El Real ha elegido un reparto que parece de confianza, con dos sopranos muy interesantes en el papel principal, la lituana Asmik Grigorian y la rusa Olesya Golovneva. Aquella una cantante de arrebatadas maneras, de insolente desparpajo, hábil para los claroscuros y una lírica de timbre ligeramente velado. Esta, de voz más amplia y sonora, más rica en armónicos y más suntuosa.

Las dos sopranos vienen escoltadas por los tenores Eric Cutler, norteamericano, lírico, musical, de timbre algo desleído, y el británico David Butt Philip, de instrumento más fornido y bien puesto, quizá no demasiado fino. El Espíritu de las aguas se lo reparten los bajos Maxim Kuzmin Karavaev, oscuro, timbrado, pétreo, ruso, y Andreas Bauer Kanabas, más baritonal, germano. La sueca Kataryna Dalaiman, hasta hace poco relevante soprano wagneriana, en su nueva transición hacia la cuerda de mezzo, encarnará a la Bruja, parte en la que se alternará con la penetrante y sonora alemana Okka von der Damerau. Encontramos a la veterana finesa Karita Mattila en la parte de Princesa extranjera. Todavía nos acordamos de su magnífica Katia Kabanova de Janácek de hace unos años. Se alterna con la inglesa Rebecca von Lipinski.

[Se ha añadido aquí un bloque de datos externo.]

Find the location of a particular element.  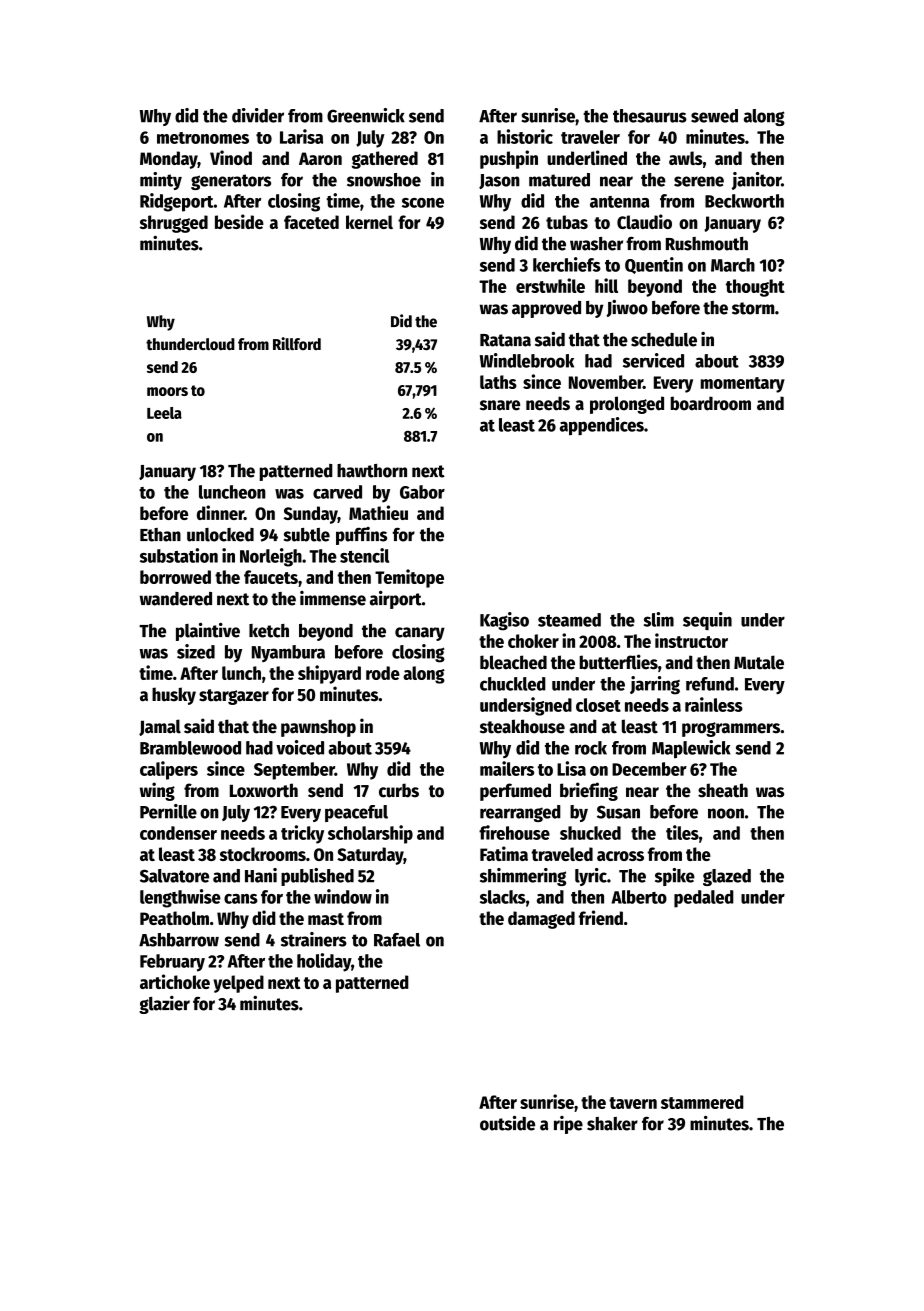

scone is located at coordinates (423, 203).
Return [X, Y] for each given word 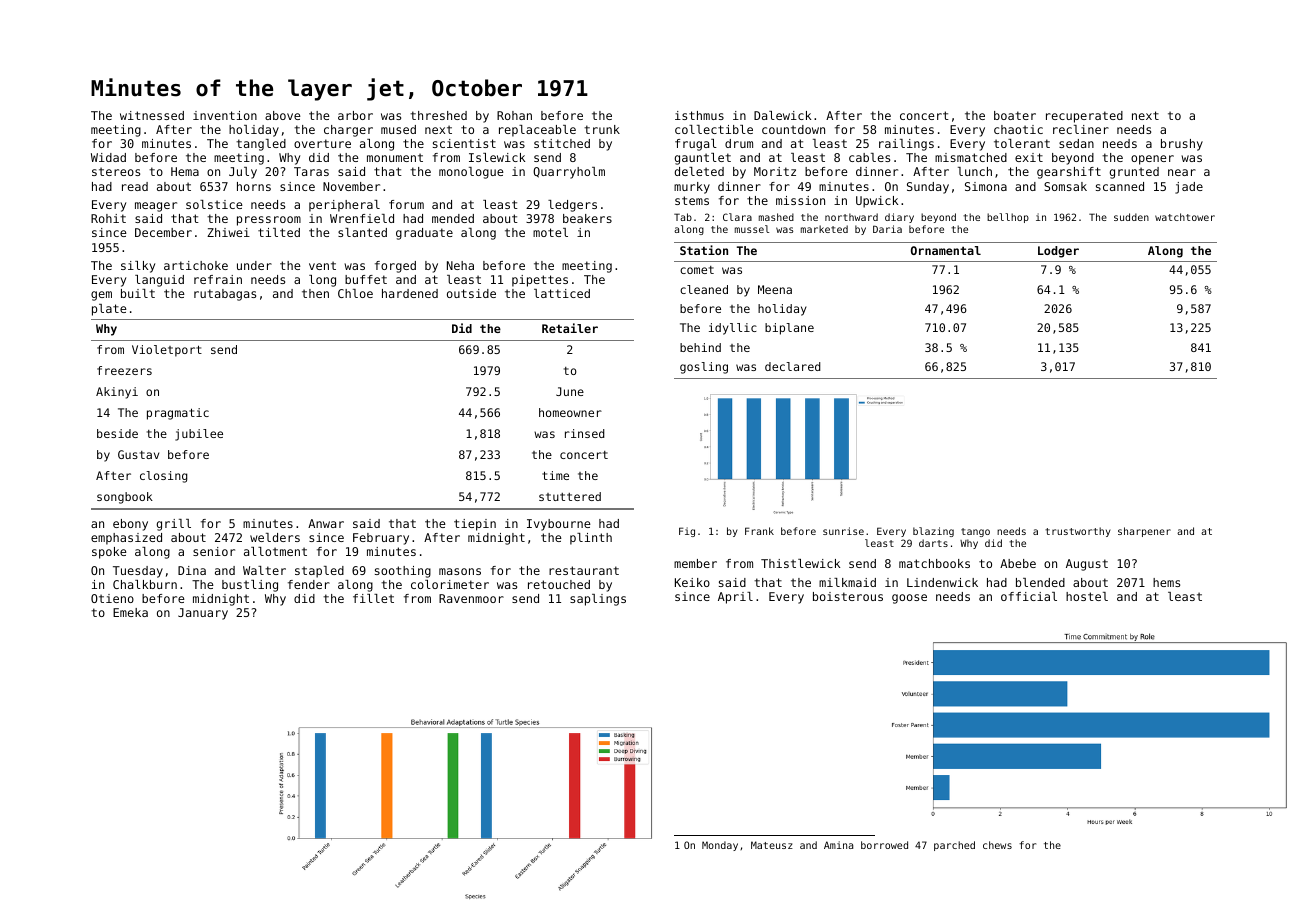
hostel [1087, 596]
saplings [598, 600]
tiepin [475, 525]
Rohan [514, 115]
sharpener [1144, 532]
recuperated [1084, 117]
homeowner [570, 412]
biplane [789, 329]
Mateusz [772, 845]
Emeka [130, 612]
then [315, 293]
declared [793, 366]
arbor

Uno de los grandes atractivos es la presencia del fantasioso e inteligente director de escena alemán Christof Loy, que tan buen sabor de boca dejó hace unos meses con Capriccio de Strauss. La mirada omnicomprensiva del regista plantea un continuo juego de metáforas, presidida por lo que representa el propio lago de las ondinas, que viene a ser el reino de las ilusiones. “No se sabe si el macizo de rocas que invade el escenario es un decorado o una realidad. Aquí Rusalka puede ser una sirena y olvidar con sueños tristes la fragilidad de su cuerpo, que le impide andar y bailar. Su minusvalía es, en efecto, una metáfora de su incapacidad para trascender ese entorno sin futuro”, explica Loy.

La grandeza de esta ópera extraordinaria reside para Loy en que “como las grandes obras de la historia, busca explorar la vida y no juzgar las formas de vivirla”. Compartiendo el trabajo escénico se situará en el foso el maestro titular del teatro, Ivor Bolton. A sus dones habituales de buen mando, cuidado rítmico, capacidad narrativa, habrá de sumar la exigida fantasía y el olfato para destacar, en tan rica partitura, timbres y colores. Y claridad para tratar con diafanidad las complejas superficies.